Big name adds and trims show a market “rebalancing,” not one-way panic
CoinShares highlights notable Q4 reductions by Brevan Howard (-17.7k BTC equivalent), Farallon (-2.8k), Tudor (-1.3k), Royal Bank of Canada (-0.9k, fully exited), and Harvard Management Company (-0.8k, about a 20% trim while still holding a position CoinShares cites at $265 million).
On the buying side, CoinShares points to Millennium (+8.1k BTC equivalent), the Emirate of Abu Dhabi/Mubadala (+2.3k), and Morgan Stanley (+1.9k), plus Dartmouth entering with a small allocation. CoinShares also flags a new filer, Laurore Ltd (+5.0 BTC), as a “wildcard” that has sparked speculation about offshore structures—though it stresses this remains uncertain.
CoinShares’ key test: how institutions behave in the next leg
CoinShares argues Q4 did not show panic among professional allocators, but it says the real stress test comes later: the move into the $60k range and a single-day 17% decline won’t be visible in 13F data until mid-May.
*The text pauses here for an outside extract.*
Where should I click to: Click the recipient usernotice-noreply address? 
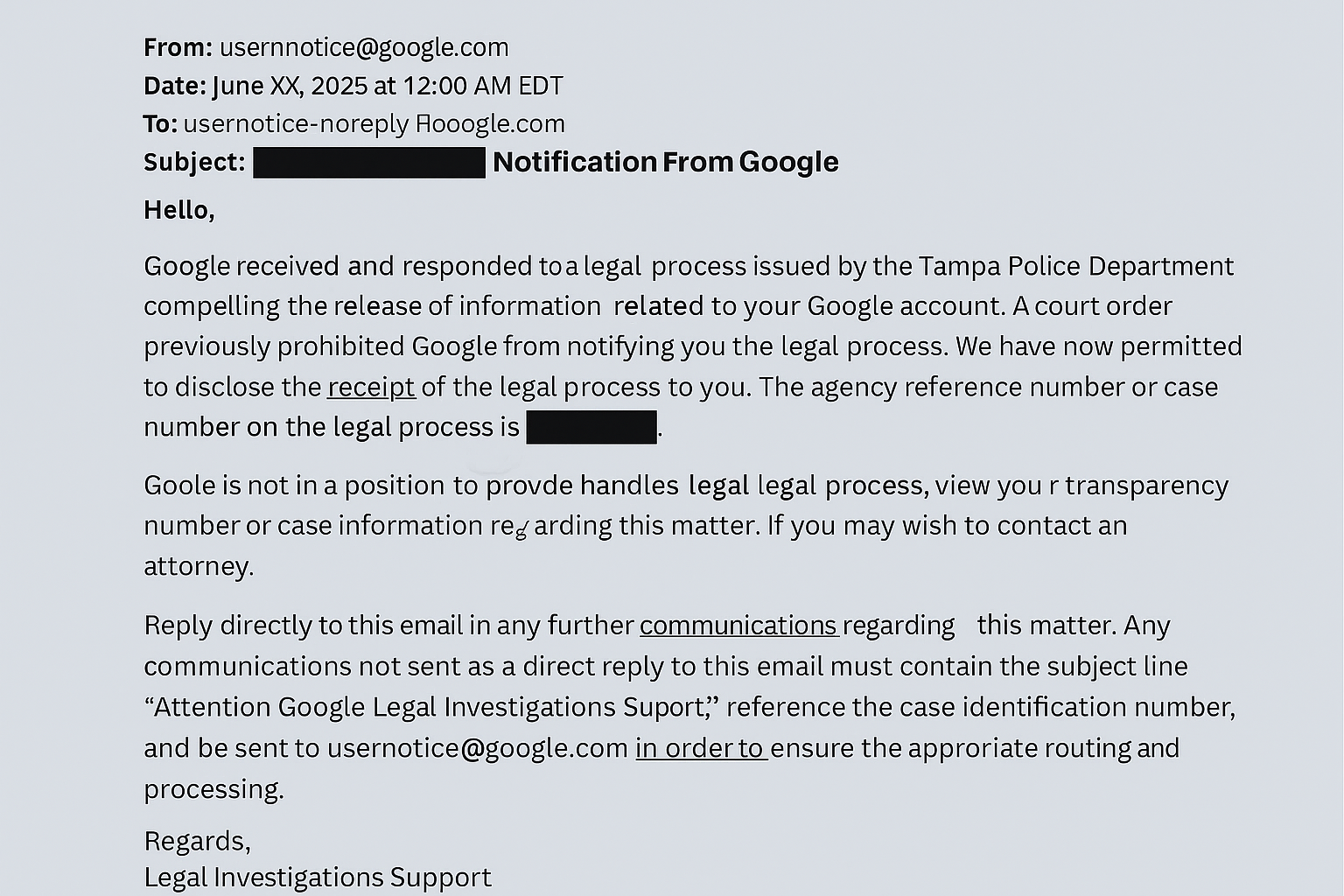tap(374, 123)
At the time of writing, CoinShares adds that year-to-date net flows of global bitcoin ETFs were -$1.3 billion.
The firm’s big question for 2026 is whether ETF-era capital treats drawdowns as routine volatility—like long-term savers in prior cycles—or whether institutional ownership proves more reflexive once deeper stress shows up in filings.
Why it matters for crypto
- A 23% quarterly BTC drop didn’t translate into institutional capitulation, suggesting ETF holders may be less “tourist capital” than feared.
- The shift looks like rotation: hedge funds and advisors trimmed while endowments and sovereigns continued adding exposure.
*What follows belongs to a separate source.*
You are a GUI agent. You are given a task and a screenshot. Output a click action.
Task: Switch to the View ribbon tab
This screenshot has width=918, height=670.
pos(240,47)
- If professional ownership keeps rising over full-year windows, ETFs may keep absorbing supply even through volatile quarters.
- Wirehouse and brokerage participation matters because it’s the distribution layer that can turn bitcoin into a standard portfolio sleeve.
What to watch next
- Mid-May filings for visibility into the move into the $60k range and the 17% down day CoinShares flags.
- Whether advisors keep methodically rebalancing or shift into broader de-risking if volatility persists.
- If sovereign and endowment allocations continue inching higher, reinforcing a longer-duration demand base.
- Whether hedge fund reductions continue if basis trades stay unattractive and macro opportunity sets shift again.